In 2016, I supervised WGS major and History minor Taylor Nichols’ internship at Planned Parenthood. Here she presents a poster on her experience at an undergraduate research symposium. After completing her internship, Taylor went on to complete her Master’s degree in Women’s and Gender Studies at Towson University.
● HIST 440: Big Brother and the Bedroom
Students explore the historical relationship between the U.S. government and Americans’ private sex lives as the two concepts converge from the seventeenth century through the twentieth. Students examine a range of topics, including marriage, sex work, sexual orientation, contraception, and censorship
AFRICAN AMERICAN HISTORY / RACE IN AMERICA
● HON 205: Leadership and Literature in the Civil Rights Movement
This honors course examines the characteristics of effective and ethical leadership by exploring the personal lives, traits, practices, and disciplines of leaders of the Long Civil Rights Movement.
● HIST 101: African American Life Since the Civil War
This course focuses on the major ideas, individuals, and institutions in African American history from the end of the Civil War to the present. Throughout the course, students are encouraged to consider the relationship between African American history and American history more broadly.
● HIST 349: Race in the American City
Using case studies of specific groups in major American cities, this course examines how race has played a major role in defining the physical, cultural, and political environment of American cities from the colonial period to the late twentieth century. The course ends with an up-close examination of our own city, Norfolk, Virginia.

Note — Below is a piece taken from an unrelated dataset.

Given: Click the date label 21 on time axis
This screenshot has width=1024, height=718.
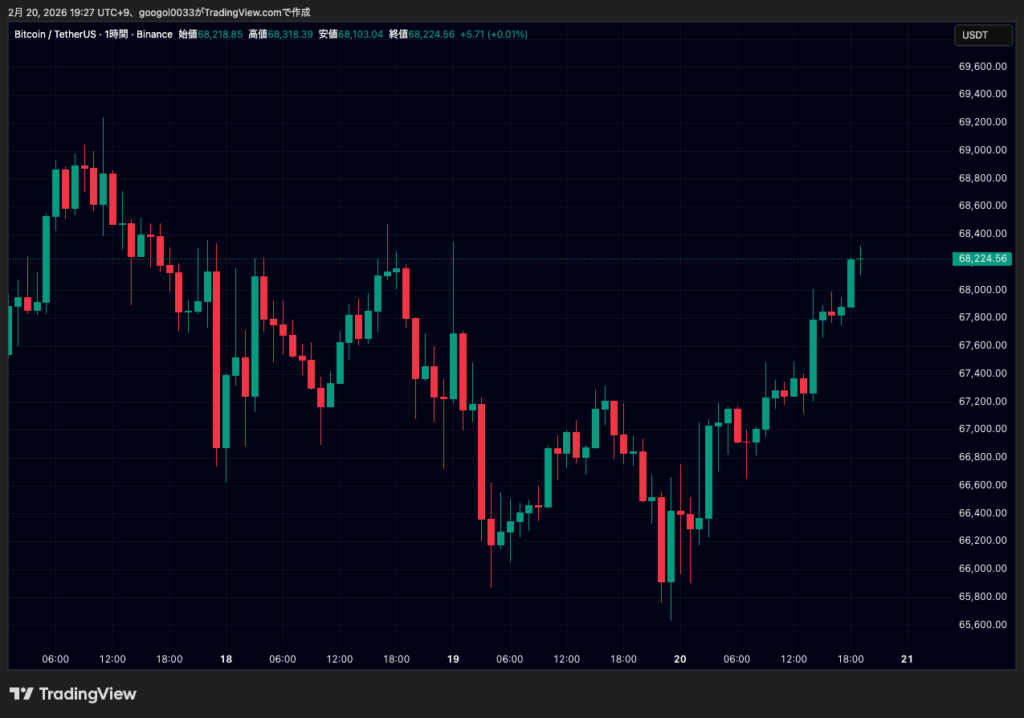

● HIST 400: The American Civil Rights Movement
Everyone recognizes Martin, Malcolm, and Rosa. But countless other civil rights activists and organizations remain largely unknown. This upper-level seminar takes a broad look at the origins and evolution of the Long Black Freedom Struggle, beginning with the premise that the movement began long before the 1954 Brown v. Board of Education decision. The course explores the differences and parallels between the philosophies of armed resistance and non-violence, and investigates the dynamic histories of organizations like the NAACP, UNIA, CORE, SNCC, and the Black Panther Party.
SPECIAL TOPICS COURSES
● HIST 101: The Pursuit of Pleasure: A History of Fun in America
This course examines the experience of Americans pursing pleasure. Focusing on dime museums, dance halls, amusement parks, theaters and sports arenas, students explore how different generations have defined “fun,” asking what leisure reveals about how Americans understood themselves, their nation, and their political, social and economic circumstances.
● HIST 349: Reinterpreting the Roaring Twenties
This course examines cultural debates over gender roles, racial ideologies, the sexual revolution, technological change, and the music and literature that caused controversy in the 1920s. It concludes by considering the American obsession with the “Jazz Age,” studying the contrast between the realities and romantic myths surrounding this provocative period in American history.
HISTORICAL METHODS and PUBLIC HISTORY
● HIST 260: Introduction to Historiography
Students learn how to find and interpret a variety of primary and secondary sources and examine how different scholars, writing in different times and places, use a variety of methods to represent and interpret the same events in strikingly different ways.
● HIST 337: Museums, Monuments, and Memorials
This course introduces students to the ideas and methods public historians use and the ways in which they grapple with the challenges of interpreting and representing history in a variety of settings. Students meet local practitioners and explore the ways that history is used (and sometimes misused) in public forums.